Week Four - Original Prompt

Owen sleeps in a mound of blankets between our feet. Henry sleeps in my arms. All the way across the Atlantic, there is turbulence; bulkheads shake, glasses tinkle, galley latches open and close. We are moving from Boise, Idaho, to Rome, Italy, a place I've never been. When I think of Italy, I imagine decadence, dark brown oil paintings, emperors in sandals. I see a cross-section of a school-project Colosseum, fashioned from glue and sugar cubes; I see a navy-blue-and-white soap dish, bought in Florence, chipped on one corner, that my mother kept beside her bathroom sink for thirty years. More clearly than anything else, I see a coloring book I once got for Christmas entitled Ancient Rome. Two babies slurped milk from the udders of a wolf. A Caesar grinned in his leafy crown. A slinky, big-pupiled maiden posed with a jug beside a fountain. Whatever Rome was to me then -- seven years old, Christmas night, snowflakes dashing against the windows, a lighted spruce blinking on and off downstairs, crayons strewn across the carpet -- it's hardly clearer now: outlines of elephants and gladiators, cartoonish palaces in the backgrounds, a sense that I had chosen all the wrong colors, aquamarine for chariots, goldenrod for skies. On the television screen planted in the seat-back in front of me, our little airplane icon streaks past Marseilles, Nice. A bottle of baby formula, lying sideways in the seat pocket, soaks through the fabric and drips onto my carry-on, but I don't reach down to straighten it for fear I will wake Henry. -- Anthony Doerr. Four Seasons in Rome: On Twins, Insomnia, and the Biggest Funeral in the History of the World 
I'm all about juxtaposition and this "there's two sides of Rome" idea we have been playing with for the last month.
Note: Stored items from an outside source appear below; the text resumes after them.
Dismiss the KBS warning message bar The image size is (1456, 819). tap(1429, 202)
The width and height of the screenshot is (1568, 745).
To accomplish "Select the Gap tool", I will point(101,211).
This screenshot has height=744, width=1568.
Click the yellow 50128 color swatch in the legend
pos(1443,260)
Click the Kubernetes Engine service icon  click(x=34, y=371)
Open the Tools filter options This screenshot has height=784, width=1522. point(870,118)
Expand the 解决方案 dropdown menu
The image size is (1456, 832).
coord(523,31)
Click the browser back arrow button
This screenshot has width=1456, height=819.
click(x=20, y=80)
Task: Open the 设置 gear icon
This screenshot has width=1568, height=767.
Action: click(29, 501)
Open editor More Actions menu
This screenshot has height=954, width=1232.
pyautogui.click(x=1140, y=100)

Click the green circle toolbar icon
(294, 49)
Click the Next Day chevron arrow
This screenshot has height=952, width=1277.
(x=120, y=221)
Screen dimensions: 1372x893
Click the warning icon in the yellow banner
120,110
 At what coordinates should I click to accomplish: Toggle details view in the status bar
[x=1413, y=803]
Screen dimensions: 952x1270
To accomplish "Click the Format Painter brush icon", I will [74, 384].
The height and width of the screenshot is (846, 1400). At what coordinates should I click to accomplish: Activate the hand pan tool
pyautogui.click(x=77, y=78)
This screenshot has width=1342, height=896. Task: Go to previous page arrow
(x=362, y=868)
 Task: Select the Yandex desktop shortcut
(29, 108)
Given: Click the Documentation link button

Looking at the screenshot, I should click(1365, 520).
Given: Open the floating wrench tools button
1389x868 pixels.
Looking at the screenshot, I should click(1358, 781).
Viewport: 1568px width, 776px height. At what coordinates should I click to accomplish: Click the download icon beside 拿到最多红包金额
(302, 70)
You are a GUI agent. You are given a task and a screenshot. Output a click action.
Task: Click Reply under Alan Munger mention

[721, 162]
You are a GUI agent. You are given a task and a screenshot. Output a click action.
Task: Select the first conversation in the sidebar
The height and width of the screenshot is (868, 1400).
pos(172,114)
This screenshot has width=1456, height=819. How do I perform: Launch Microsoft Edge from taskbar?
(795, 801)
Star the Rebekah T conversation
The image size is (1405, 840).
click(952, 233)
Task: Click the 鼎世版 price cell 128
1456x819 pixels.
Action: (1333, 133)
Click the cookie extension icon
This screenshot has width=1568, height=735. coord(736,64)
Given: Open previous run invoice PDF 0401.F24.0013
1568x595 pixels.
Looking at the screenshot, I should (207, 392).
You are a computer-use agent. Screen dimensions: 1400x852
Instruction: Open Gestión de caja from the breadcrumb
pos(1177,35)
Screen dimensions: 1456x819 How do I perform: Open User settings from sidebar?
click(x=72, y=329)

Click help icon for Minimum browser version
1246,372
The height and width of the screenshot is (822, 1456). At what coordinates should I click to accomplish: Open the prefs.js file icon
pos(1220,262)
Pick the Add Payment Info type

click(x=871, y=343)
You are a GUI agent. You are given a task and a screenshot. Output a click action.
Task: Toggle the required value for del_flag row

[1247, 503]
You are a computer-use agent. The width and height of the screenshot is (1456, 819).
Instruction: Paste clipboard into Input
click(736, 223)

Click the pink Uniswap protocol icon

I think this Anthony Doerr exemplifies the concept in a new way brilliantly and offer that as my prompt for this week. I love the way he weaves the old and the new together--not the excepted old and new, with cars zipping past monuments, for example. Rather, it is his own old and new: the newness of being a new father with this new experience of traveling and traveling with twins and moving to a new location, alongside all of the preconceptions he has had about Rome/Italy. Those, too, I think we could draw upon: he does not offer one single pre-image of Italy but instead a series of preconceptions, from emperors to coloring books. Prompt: Juxtapose a uniquely adult experience within/about Italy with a series of childhood/younger-self ideas and images about/of Italy.